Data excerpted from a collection
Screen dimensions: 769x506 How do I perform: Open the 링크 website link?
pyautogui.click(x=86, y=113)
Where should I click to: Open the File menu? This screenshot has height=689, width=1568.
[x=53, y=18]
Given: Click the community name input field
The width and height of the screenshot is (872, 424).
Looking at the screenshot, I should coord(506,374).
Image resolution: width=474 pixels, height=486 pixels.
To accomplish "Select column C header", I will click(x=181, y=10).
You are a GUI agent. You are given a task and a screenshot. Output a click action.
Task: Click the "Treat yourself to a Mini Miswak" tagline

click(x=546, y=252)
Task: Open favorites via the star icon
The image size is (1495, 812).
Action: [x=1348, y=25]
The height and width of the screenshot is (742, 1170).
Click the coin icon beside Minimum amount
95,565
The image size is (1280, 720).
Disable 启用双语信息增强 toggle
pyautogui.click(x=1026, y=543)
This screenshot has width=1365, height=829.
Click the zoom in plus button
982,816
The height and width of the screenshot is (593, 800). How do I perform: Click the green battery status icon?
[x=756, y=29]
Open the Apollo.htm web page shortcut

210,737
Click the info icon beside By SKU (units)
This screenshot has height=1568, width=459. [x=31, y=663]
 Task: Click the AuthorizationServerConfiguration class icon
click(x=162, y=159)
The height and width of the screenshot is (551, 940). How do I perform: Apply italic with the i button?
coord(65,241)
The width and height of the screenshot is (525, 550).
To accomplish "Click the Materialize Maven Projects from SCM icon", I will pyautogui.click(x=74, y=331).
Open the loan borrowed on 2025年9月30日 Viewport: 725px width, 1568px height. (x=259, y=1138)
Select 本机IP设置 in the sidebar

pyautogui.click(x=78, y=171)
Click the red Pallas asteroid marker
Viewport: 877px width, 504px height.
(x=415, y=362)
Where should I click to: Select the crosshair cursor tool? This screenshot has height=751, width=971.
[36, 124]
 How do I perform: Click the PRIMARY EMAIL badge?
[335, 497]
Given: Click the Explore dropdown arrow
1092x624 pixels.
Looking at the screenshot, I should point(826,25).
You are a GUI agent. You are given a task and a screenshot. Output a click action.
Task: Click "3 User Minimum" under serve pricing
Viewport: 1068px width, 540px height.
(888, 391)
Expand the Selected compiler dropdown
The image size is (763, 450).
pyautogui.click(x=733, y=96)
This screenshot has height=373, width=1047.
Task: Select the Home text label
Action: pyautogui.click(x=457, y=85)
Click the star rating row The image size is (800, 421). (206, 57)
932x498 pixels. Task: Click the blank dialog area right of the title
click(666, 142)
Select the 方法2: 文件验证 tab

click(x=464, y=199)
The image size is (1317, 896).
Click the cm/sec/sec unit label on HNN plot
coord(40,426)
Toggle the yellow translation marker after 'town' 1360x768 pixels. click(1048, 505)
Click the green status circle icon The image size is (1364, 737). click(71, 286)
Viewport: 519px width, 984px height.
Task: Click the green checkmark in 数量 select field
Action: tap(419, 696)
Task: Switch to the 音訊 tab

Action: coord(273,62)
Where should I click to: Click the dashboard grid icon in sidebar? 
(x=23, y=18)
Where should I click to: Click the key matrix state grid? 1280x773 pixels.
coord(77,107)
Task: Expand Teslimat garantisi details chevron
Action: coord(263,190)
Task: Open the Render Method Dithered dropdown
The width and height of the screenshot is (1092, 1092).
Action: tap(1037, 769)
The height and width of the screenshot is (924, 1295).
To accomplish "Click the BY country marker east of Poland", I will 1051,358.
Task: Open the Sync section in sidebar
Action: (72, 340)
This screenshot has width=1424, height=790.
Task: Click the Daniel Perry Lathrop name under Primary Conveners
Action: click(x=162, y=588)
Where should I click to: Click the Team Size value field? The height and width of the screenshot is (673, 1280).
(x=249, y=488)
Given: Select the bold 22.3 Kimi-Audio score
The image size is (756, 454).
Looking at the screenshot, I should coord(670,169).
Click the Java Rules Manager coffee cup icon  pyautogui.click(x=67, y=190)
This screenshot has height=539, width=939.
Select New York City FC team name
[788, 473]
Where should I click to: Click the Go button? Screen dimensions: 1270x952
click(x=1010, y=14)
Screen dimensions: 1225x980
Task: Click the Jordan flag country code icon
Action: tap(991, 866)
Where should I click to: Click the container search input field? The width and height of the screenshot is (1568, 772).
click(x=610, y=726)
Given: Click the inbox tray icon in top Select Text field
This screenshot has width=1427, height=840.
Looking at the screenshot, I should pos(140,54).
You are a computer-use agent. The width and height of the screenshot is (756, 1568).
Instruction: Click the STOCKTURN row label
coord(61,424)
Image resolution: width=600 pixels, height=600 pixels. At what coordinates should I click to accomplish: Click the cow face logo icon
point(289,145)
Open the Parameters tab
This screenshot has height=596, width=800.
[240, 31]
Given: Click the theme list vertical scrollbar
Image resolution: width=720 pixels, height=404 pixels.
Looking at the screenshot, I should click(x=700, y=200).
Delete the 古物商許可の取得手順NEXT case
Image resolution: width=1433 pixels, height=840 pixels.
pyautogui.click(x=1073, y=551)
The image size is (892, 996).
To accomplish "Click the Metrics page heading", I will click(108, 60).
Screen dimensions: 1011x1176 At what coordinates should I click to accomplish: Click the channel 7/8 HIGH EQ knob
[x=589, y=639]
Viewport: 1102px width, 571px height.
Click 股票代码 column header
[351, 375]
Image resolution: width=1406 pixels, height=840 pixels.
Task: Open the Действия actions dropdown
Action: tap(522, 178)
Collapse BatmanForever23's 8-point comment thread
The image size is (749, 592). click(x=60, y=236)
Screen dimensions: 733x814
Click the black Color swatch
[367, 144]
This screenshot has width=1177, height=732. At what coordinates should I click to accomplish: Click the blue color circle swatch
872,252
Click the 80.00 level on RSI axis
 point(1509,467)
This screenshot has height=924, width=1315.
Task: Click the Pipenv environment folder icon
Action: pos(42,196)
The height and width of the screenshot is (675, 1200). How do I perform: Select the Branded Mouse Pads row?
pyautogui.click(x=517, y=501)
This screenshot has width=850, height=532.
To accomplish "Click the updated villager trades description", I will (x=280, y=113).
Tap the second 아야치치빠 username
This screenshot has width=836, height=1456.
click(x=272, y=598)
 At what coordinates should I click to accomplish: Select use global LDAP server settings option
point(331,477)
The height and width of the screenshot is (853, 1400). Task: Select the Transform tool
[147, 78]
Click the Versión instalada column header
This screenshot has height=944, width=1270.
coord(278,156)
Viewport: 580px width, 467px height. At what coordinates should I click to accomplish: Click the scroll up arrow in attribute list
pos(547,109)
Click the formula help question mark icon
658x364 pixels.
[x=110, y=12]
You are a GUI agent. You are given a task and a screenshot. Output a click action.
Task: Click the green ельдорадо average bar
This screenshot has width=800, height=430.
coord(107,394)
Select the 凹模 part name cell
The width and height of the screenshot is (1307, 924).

Written task: Give every line of the data above as a JSON list of strings, one string per line, leaving out blank lines.

Answer to the task:
[
  "Screen dimensions: 769x506 How do I perform: Open the 링크 website link?",
  "pyautogui.click(x=86, y=113)",
  "Where should I click to: Open the File menu? This screenshot has height=689, width=1568.",
  "[x=53, y=18]",
  "Given: Click the community name input field",
  "The width and height of the screenshot is (872, 424).",
  "Looking at the screenshot, I should coord(506,374).",
  "Image resolution: width=474 pixels, height=486 pixels.",
  "To accomplish \"Select column C header\", I will click(x=181, y=10).",
  "You are a GUI agent. You are given a task and a screenshot. Output a click action.",
  "Task: Click the \"Treat yourself to a Mini Miswak\" tagline",
  "click(x=546, y=252)",
  "Task: Open favorites via the star icon",
  "The image size is (1495, 812).",
  "Action: [x=1348, y=25]",
  "The height and width of the screenshot is (742, 1170).",
  "Click the coin icon beside Minimum amount",
  "95,565",
  "The image size is (1280, 720).",
  "Disable 启用双语信息增强 toggle",
  "pyautogui.click(x=1026, y=543)",
  "This screenshot has width=1365, height=829.",
  "Click the zoom in plus button",
  "982,816",
  "The height and width of the screenshot is (593, 800). How do I perform: Click the green battery status icon?",
  "[x=756, y=29]",
  "Open the Apollo.htm web page shortcut",
  "210,737",
  "Click the info icon beside By SKU (units)",
  "This screenshot has height=1568, width=459. [x=31, y=663]",
  " Task: Click the AuthorizationServerConfiguration class icon",
  "click(x=162, y=159)",
  "The height and width of the screenshot is (551, 940). How do I perform: Apply italic with the i button?",
  "coord(65,241)",
  "The width and height of the screenshot is (525, 550).",
  "To accomplish \"Click the Materialize Maven Projects from SCM icon\", I will pyautogui.click(x=74, y=331).",
  "Open the loan borrowed on 2025年9月30日 Viewport: 725px width, 1568px height. (x=259, y=1138)",
  "Select 本机IP设置 in the sidebar",
  "pyautogui.click(x=78, y=171)",
  "Click the red Pallas asteroid marker",
  "Viewport: 877px width, 504px height.",
  "(x=415, y=362)",
  "Where should I click to: Select the crosshair cursor tool? This screenshot has height=751, width=971.",
  "[36, 124]",
  " How do I perform: Click the PRIMARY EMAIL badge?",
  "[335, 497]",
  "Given: Click the Explore dropdown arrow",
  "1092x624 pixels.",
  "Looking at the screenshot, I should point(826,25).",
  "You are a GUI agent. You are given a task and a screenshot. Output a click action.",
  "Task: Click \"3 User Minimum\" under serve pricing",
  "Viewport: 1068px width, 540px height.",
  "(888, 391)",
  "Expand the Selected compiler dropdown",
  "The image size is (763, 450).",
  "pyautogui.click(x=733, y=96)",
  "This screenshot has height=373, width=1047.",
  "Task: Select the Home text label",
  "Action: pyautogui.click(x=457, y=85)",
  "Click the star rating row The image size is (800, 421). (206, 57)",
  "932x498 pixels. Task: Click the blank dialog area right of the title",
  "click(666, 142)",
  "Select the 方法2: 文件验证 tab",
  "click(x=464, y=199)",
  "The image size is (1317, 896).",
  "Click the cm/sec/sec unit label on HNN plot",
  "coord(40,426)",
  "Toggle the yellow translation marker after 'town' 1360x768 pixels. click(1048, 505)",
  "Click the green status circle icon The image size is (1364, 737). click(71, 286)",
  "Viewport: 519px width, 984px height.",
  "Task: Click the green checkmark in 数量 select field",
  "Action: tap(419, 696)",
  "Task: Switch to the 音訊 tab",
  "Action: coord(273,62)",
  "Where should I click to: Click the dashboard grid icon in sidebar? ",
  "(x=23, y=18)",
  "Where should I click to: Click the key matrix state grid? 1280x773 pixels.",
  "coord(77,107)",
  "Task: Expand Teslimat garantisi details chevron",
  "Action: coord(263,190)",
  "Task: Open the Render Method Dithered dropdown",
  "The width and height of the screenshot is (1092, 1092).",
  "Action: tap(1037, 769)",
  "The height and width of the screenshot is (924, 1295).",
  "To accomplish \"Click the BY country marker east of Poland\", I will 1051,358.",
  "Task: Open the Sync section in sidebar",
  "Action: (72, 340)",
  "This screenshot has width=1424, height=790.",
  "Task: Click the Daniel Perry Lathrop name under Primary Conveners",
  "Action: click(x=162, y=588)",
  "Where should I click to: Click the Team Size value field? The height and width of the screenshot is (673, 1280).",
  "(x=249, y=488)",
  "Given: Select the bold 22.3 Kimi-Audio score",
  "The image size is (756, 454).",
  "Looking at the screenshot, I should coord(670,169).",
  "Click the Java Rules Manager coffee cup icon  pyautogui.click(x=67, y=190)",
  "This screenshot has height=539, width=939.",
  "Select New York City FC team name",
  "[788, 473]",
  "Where should I click to: Click the Go button? Screen dimensions: 1270x952",
  "click(x=1010, y=14)",
  "Screen dimensions: 1225x980",
  "Task: Click the Jordan flag country code icon",
  "Action: tap(991, 866)",
  "Where should I click to: Click the container search input field? The width and height of the screenshot is (1568, 772).",
  "click(x=610, y=726)",
  "Given: Click the inbox tray icon in top Select Text field",
  "This screenshot has width=1427, height=840.",
  "Looking at the screenshot, I should pos(140,54).",
  "You are a computer-use agent. The width and height of the screenshot is (756, 1568).",
  "Instruction: Click the STOCKTURN row label",
  "coord(61,424)",
  "Image resolution: width=600 pixels, height=600 pixels. At what coordinates should I click to accomplish: Click the cow face logo icon",
  "point(289,145)",
  "Open the Parameters tab",
  "This screenshot has height=596, width=800.",
  "[240, 31]",
  "Given: Click the theme list vertical scrollbar",
  "Image resolution: width=720 pixels, height=404 pixels.",
  "Looking at the screenshot, I should click(x=700, y=200).",
  "Delete the 古物商許可の取得手順NEXT case",
  "Image resolution: width=1433 pixels, height=840 pixels.",
  "pyautogui.click(x=1073, y=551)",
  "The image size is (892, 996).",
  "To accomplish \"Click the Metrics page heading\", I will click(108, 60).",
  "Screen dimensions: 1011x1176 At what coordinates should I click to accomplish: Click the channel 7/8 HIGH EQ knob",
  "[x=589, y=639]",
  "Viewport: 1102px width, 571px height.",
  "Click 股票代码 column header",
  "[351, 375]",
  "Image resolution: width=1406 pixels, height=840 pixels.",
  "Task: Open the Действия actions dropdown",
  "Action: tap(522, 178)",
  "Collapse BatmanForever23's 8-point comment thread",
  "The image size is (749, 592). click(x=60, y=236)",
  "Screen dimensions: 733x814",
  "Click the black Color swatch",
  "[367, 144]",
  "This screenshot has width=1177, height=732. At what coordinates should I click to accomplish: Click the blue color circle swatch",
  "872,252",
  "Click the 80.00 level on RSI axis",
  " point(1509,467)",
  "This screenshot has height=924, width=1315.",
  "Task: Click the Pipenv environment folder icon",
  "Action: pos(42,196)",
  "The height and width of the screenshot is (675, 1200). How do I perform: Select the Branded Mouse Pads row?",
  "pyautogui.click(x=517, y=501)",
  "This screenshot has width=850, height=532.",
  "To accomplish \"Click the updated villager trades description\", I will (x=280, y=113).",
  "Tap the second 아야치치빠 username",
  "This screenshot has width=836, height=1456.",
  "click(x=272, y=598)",
  " At what coordinates should I click to accomplish: Select use global LDAP server settings option",
  "point(331,477)",
  "The height and width of the screenshot is (853, 1400). Task: Select the Transform tool",
  "[147, 78]",
  "Click the Versión instalada column header",
  "This screenshot has height=944, width=1270.",
  "coord(278,156)",
  "Viewport: 580px width, 467px height. At what coordinates should I click to accomplish: Click the scroll up arrow in attribute list",
  "pos(547,109)",
  "Click the formula help question mark icon",
  "658x364 pixels.",
  "[x=110, y=12]",
  "You are a GUI agent. You are given a task and a screenshot. Output a click action.",
  "Task: Click the green ельдорадо average bar",
  "This screenshot has width=800, height=430.",
  "coord(107,394)",
  "Select the 凹模 part name cell",
  "The width and height of the screenshot is (1307, 924)."
]